How to Intermediate · 4 min read

What chunk overlap to use for RAG

Quick answer
Use a chunk overlap of 10-30% of the chunk size for RAG workflows to maintain context continuity across chunks without excessive redundancy. For example, if your chunk size is 500 tokens, an overlap of 50-150 tokens ensures smooth retrieval and better answer quality.

PREREQUISITES

  • Python 3.8+
  • OpenAI API key (free tier works)
  • pip install openai>=1.0

Setup

Install the openai Python package and set your API key as an environment variable for secure access.

bash
pip install openai>=1.0

Step by step

This example demonstrates how to split a document into chunks with 20% overlap, suitable for RAG pipelines.

python
import os
from openai import OpenAI

client = OpenAI(api_key=os.environ["OPENAI_API_KEY"])

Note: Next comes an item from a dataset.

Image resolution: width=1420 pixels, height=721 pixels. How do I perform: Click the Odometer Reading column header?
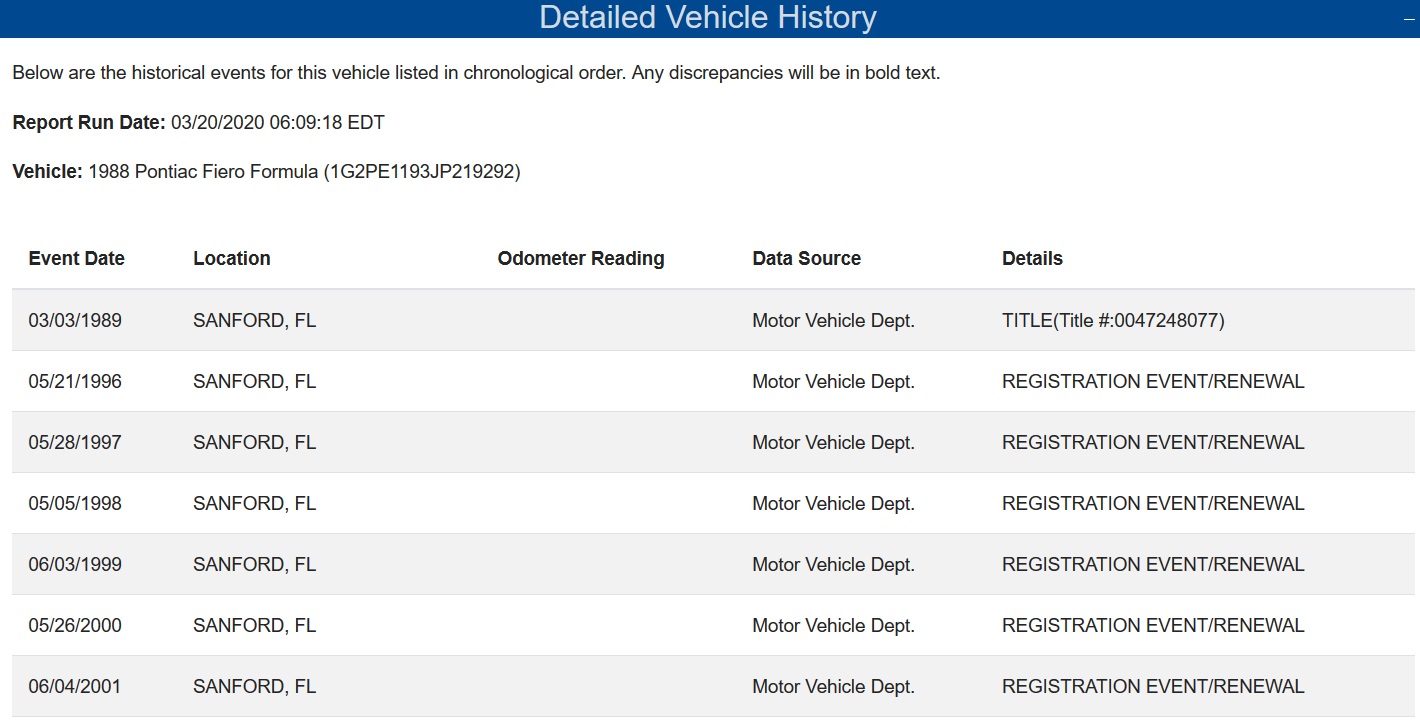coord(581,258)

def chunk_text(text, chunk_size=500, overlap=100):
    chunks = []
    start = 0
    text_length = len(text)
    while start < text_length:
        end = min(start + chunk_size, text_length)
        chunks.append(text[start:end])
        start += chunk_size - overlap
    return chunks

# Example usage
sample_text = """Your long document text goes here. It can be several thousand tokens long."""
chunks = chunk_text(sample_text, chunk_size=500, overlap=100)
print(f"Generated {len(chunks)} chunks with 20% overlap.")
output
Generated X chunks with 20% overlap.

Common variations

You can adjust overlap based on document type and retrieval needs:

  • Lower overlap (10%) for highly structured data like tables or code.
  • Higher overlap (30%) for narrative or conversational text to preserve context.
  • Use semantic chunking with embeddings to dynamically determine overlap.
Overlap %Use caseEffect
10%Structured data (tables, code)Less redundancy, faster retrieval
20%General documentsBalanced context and efficiency
30%Narrative or conversational textBetter context continuity, more tokens

Troubleshooting

If you notice poor answer quality or missing context in RAG outputs, increase the chunk overlap incrementally by 10%. Conversely, if retrieval latency or token usage is too high, reduce overlap.

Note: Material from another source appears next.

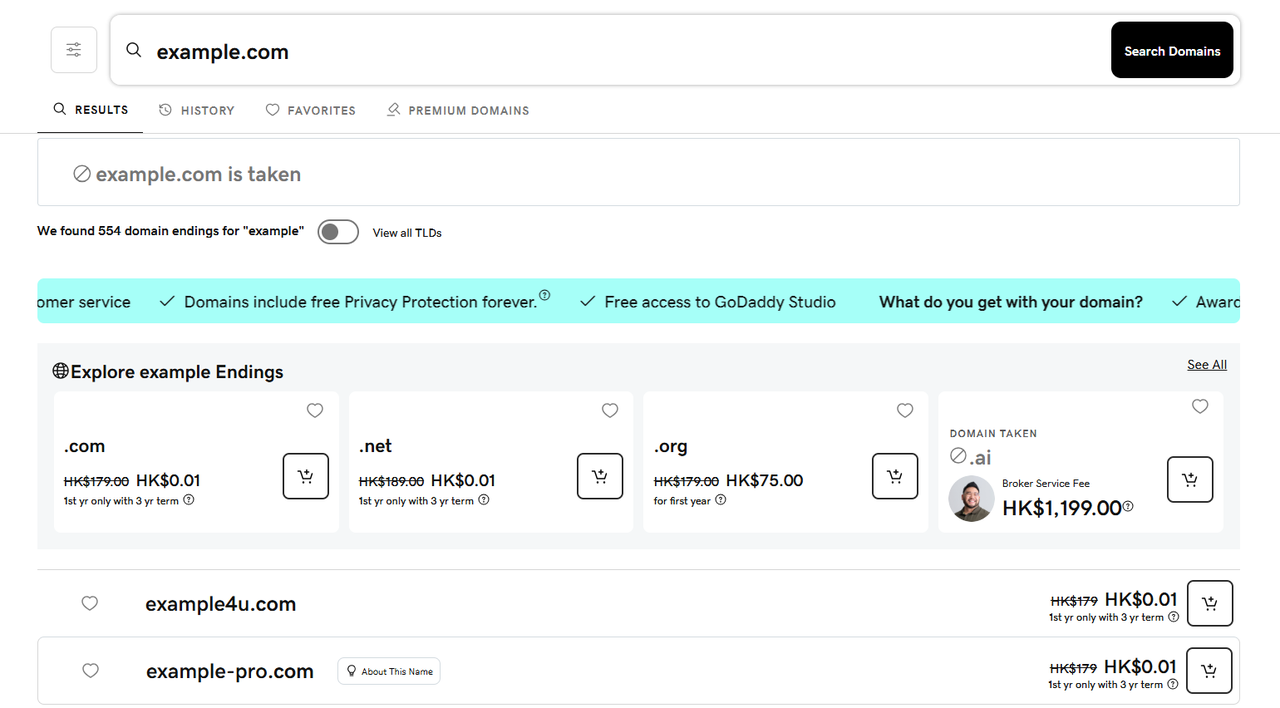This screenshot has height=708, width=1280.
Task: Open the See All endings link
Action: (1207, 365)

Also, ensure chunk boundaries do not split sentences or semantic units to avoid context loss.

Key Takeaways

  • Use 10-30% chunk overlap to balance context continuity and efficiency in RAG.
  • Adjust overlap based on document type: lower for structured data, higher for narratives.
  • Avoid splitting sentences or semantic units when chunking to preserve meaning.
Verified 2026-04 · gpt-4o, claude-3-5-sonnet-20241022
Verify ↗